Revolution, Liebe und gesellschaftliche Spannungen: Mit Albert Lortzings Oper „Regina“ bringt die Oper Leipzig ein selten gespieltes Werk auf die Bühne, das die politischen Umbrüche der Zeit von 1848 mit einer bewegenden Liebesgeschichte verbindet.

Albert Lortzings Oper „Regina“ entstand im Jahr 1848 – in einer Zeit politischer Umbrüche und revolutionärer Bewegungen in ganz Europa. Diese historischen Ereignisse bilden auch den Hintergrund der Handlung: Im Mittelpunkt steht Regina, die Tochter des Fabrikbesitzers Simon, um die zwei Fabrikarbeiter werben, die politisch auf gegensätzlichen Seiten stehen.

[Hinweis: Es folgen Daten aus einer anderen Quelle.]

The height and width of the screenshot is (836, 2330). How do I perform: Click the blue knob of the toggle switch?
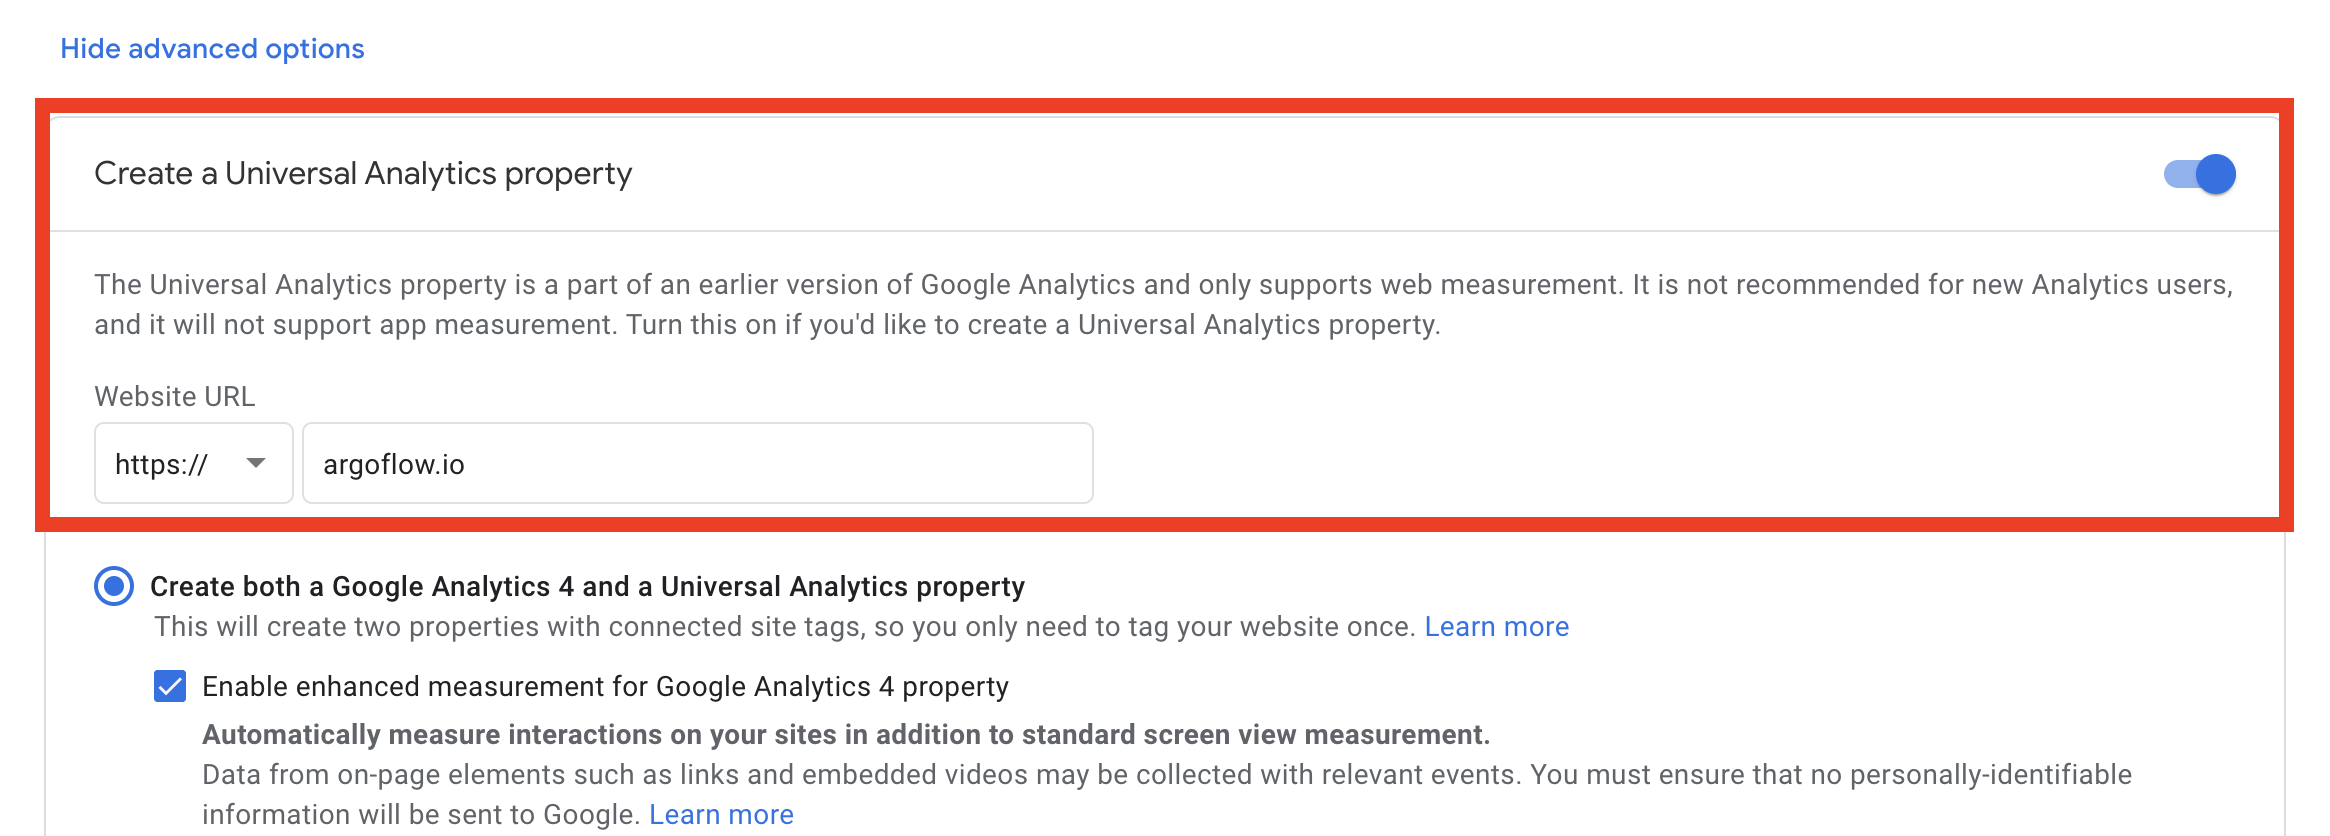pyautogui.click(x=2216, y=174)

Der radikale Stephan beteiligt sich an einem Aufstand der Arbeiter und besetzt schließlich die Fabrik, wobei er Regina in seine Gewalt bringt. Ihr Verlobter Richard hingegen vertritt einen friedlicheren Weg und versucht, die eskalierende Situation zu entschärfen. Zwischen politischer Ideologie, persönlicher Leidenschaft und sozialem Konflikt geraten alle Beteiligten in einen dramatischen Strudel.

Mit „Regina“ schuf Lortzing eine ungewöhnlich politische Oper, die die sozialen Spannungen der Zeit unmittelbar auf die Bühne bringt. Lange Zeit blieb das Werk aufgrund seines revolutionären Inhalts wenig gespielt oder sogar zensiert. Heute erscheint es aktueller denn je – als Musiktheater über Freiheit, Verantwortung und die Hoffnung auf gesellschaftlichen Ausgleich.